- The Washington Times - Wednesday, January 15, 2003

More U.S. aid sought in drug war
BOGOTA The United States should flex the massive military muscle now deploying in the Persian Gulf to strangle the illegal drug trade, Colombian President Alvaro Uribe said yesterday.
"I have seen the scale of the deployment of American troops in the Persian Gulf. When they've sorted that problem out, they should help us with an equivalent deployment in the Atlantic and in the Pacific to end the flow of drugs," Mr. Uribe told Reuters news agency in an interview.
Mr. Uribe, who took office in August vowing to crack down on drug trafficking and rebels, is a keen supporter of U.S. anti-narcotics aid totaling almost $2 billion in recent years.

Chavez loyalist troops seize police weapons
CARACAS Soldiers loyal to President Hugo Chavez seized submachine guns and shotguns from Caracas' police department yesterday in what the opposition mayor called a bid to undermine him.
Federal interference in the capital's police department is one reason Venezuela's opposition has staged a strike now in its 44th day demanding early elections. Yesterday's raids stoked already heated tensions in this polarized nation.
Greater Caracas Mayor Alfredo Pena said the weapons seizure stripped police of their ability to control street protests that have erupted almost daily since the strike began Dec. 2. Five persons have died in strike-related demonstrations.
A smaller district police force used tear gas yesterday to separate pro- and anti-Chavez protesters. Officials said two protesters were injured.

All asylum seekers to be fingerprinted
BRUSSELS The European Commission today will begin operating an unprecedented system to record the fingerprints of all asylum seekers entering the European Union, officials said.
All asylum seekers older than 14 will be fingerprinted under the system in all 15 EU member states except Denmark. The program also will be implemented in Norway and Iceland.
Immigration is a politically sensitive subject in the 15-member European Union, where many movements warn about an influx of cheap labor and the drain on welfare services.
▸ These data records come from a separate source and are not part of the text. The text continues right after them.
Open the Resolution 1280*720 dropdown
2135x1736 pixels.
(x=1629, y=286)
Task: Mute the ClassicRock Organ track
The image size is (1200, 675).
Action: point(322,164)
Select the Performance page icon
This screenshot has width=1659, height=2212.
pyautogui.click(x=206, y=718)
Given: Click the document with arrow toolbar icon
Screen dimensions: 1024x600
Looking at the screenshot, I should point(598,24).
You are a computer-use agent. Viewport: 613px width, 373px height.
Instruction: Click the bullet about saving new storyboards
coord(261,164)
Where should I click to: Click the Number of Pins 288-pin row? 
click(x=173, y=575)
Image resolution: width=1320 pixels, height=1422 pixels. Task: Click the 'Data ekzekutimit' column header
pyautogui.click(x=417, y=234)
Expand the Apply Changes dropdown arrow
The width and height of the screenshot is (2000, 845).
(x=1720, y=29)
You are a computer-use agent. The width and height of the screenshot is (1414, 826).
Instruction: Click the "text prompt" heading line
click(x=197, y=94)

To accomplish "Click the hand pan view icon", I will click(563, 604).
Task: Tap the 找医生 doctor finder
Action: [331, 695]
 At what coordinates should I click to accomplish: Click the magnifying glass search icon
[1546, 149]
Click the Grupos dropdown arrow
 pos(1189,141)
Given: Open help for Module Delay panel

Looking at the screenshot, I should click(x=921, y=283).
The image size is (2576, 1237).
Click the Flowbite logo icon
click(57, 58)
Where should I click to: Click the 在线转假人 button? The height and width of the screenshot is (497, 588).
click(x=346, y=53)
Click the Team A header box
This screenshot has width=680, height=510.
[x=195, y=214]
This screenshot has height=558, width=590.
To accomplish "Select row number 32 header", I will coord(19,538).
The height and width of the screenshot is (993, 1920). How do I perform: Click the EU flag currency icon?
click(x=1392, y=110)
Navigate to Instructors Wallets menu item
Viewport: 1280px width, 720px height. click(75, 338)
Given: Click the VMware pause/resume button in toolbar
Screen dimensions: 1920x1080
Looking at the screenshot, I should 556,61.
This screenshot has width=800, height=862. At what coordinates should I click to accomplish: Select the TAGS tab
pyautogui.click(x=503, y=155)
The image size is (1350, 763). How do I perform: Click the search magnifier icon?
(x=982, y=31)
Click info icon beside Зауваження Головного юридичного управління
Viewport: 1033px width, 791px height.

Peace negotiations open in France
PARIS Ivory Coast political party chiefs and rebel leaders are set to meet today at talks near Paris aimed at ending a 4-month-old conflict in the world's top cocoa producer that threatens to destabilize much of West Africa.
President Laurent Gbagbo, who rebels want removed from power, said he was confident the talks would allow his government to regain authority over rebel-held areas.
"If a solution isn't found, this could result in a catastrophe," French Foreign Minister Dominique de Villepin told a news conference in Paris.

Prime minister visits shrine to war dead
TOKYO Prime Minister Junichiro Koizumi visited a shrine honoring Japan's war dead yesterday, drawing protests from China and South Korea and risking the ire of other Asian nations that Japan brutally occupied last century.
The Yasukuni shrine honors about 2.5 million Japanese war dead, including executed criminals such as war-era Prime Minister Hideki Tojo.

Queen leaves hospital after knee surgery
LONDON Queen Elizabeth II yesterday left the London hospital where she underwent a successful knee operation a day earlier.
The 76-year-old monarch walked out of the King Edward VII hospital with the aid of a crutch and got into a car to travel to her Sandringham estate in eastern England. She hobbled slightly but walked on her own.